*Selected extract:*
○ ○ ○ ○ ○

Peckham business develops 'first hangover-preventing meat'
VICTORIANS threw cold water over themselves, Native Americans licked their own sweat and Ancient Egyptians would cast spells on their beer.
These days, the office barfly is more likely to be seen sipping an Alka-Seltzer the day after the night before.
But with the Christmas parties soon upon us and the hangover-treatment industry now reported to be worth billions, it's no wonder everyone from big pharma to quirky hipster start-ups are inventing new and enticing ways to cash in on the painful headaches and slumps in productivity - starting by preventing hangovers in the first place.
One of the latest miracle cures to hit the shelves in 2015 is … salami. Serious Pig, a Peckham-based craft meat business, has developed what it calls "the world's first hangover- preventing meat treat".
According to the curers, "you eat it while you're drinking to prevent a hangover kicking in", and with its nausea- and fatigue-fighting properties, this can surely be no ordinary sausage.
But Charlotte Stirling-Read, expert nutritionist at the Association for Nutrition, thinks: "While it is a good idea to eat food, and not drink on an empty stomach, I think there might be healthier options."

○ ○ ○ ○ ○

*What you need to do:*
1. Please list each past group named in the article on hangover-preventing meat, along with the hangover remedy the article gives for it.
2. In the article on hangover-preventing meat, which organization does Charlotte Stirling-Read represent?
3. Write a continuation of the article on hangover-preventing meat, picking up after its final sentence.

*Recorded data:*

○ ○ ○ ○ ○

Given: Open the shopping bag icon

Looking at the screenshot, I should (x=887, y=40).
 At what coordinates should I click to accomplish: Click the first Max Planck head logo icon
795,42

○ ○ ○ ○ ○

*Answers to each task:*
1.
Victorians: threw cold water over themselves
Native Americans: licked their own sweat
Ancient Egyptians: cast spells on their beer

2. The Association for Nutrition.

3.
Perhaps the laziest solution of all has been released by Bytox - an anti-hangover patch containing vitamin B12 and other B vitamins. Applied to dry skin 45 minutes before drinking, this is said to replace the nutrients and vitamins being depleted by the alcohol, a diuretic.
With experts estimating that holiday season hangovers cost businesses almost £260m, preventatives are as appealing a choice as any - for example, the so-called super-vitamin pills designed to be taken before alcohol in order to "counteract" any damage caused.
"Part of the symptoms we get during a hangover is due to inflammation - one of the body's responses to lots of alcohol," Ms Stirling-Read explains. "Thus antioxidants, vitamins and minerals may help protect our cells from damage and even inflammation. But I'm not sure they are likely - or that there is any evidence for this - to 'prevent' a hangover."
Even a more conventional aid to recovery after getting a hangover - the trusty soluble rehydration tablet - fails to get Ms Stirling-Read's whole-hearted approval, as this "is nothing you can't get by sipping some water, eating some fresh fruit and nibbling some dry crackers".
"Ultimately, the best way to avoid a hangover is simple," she says. "Just don't drink alcohol."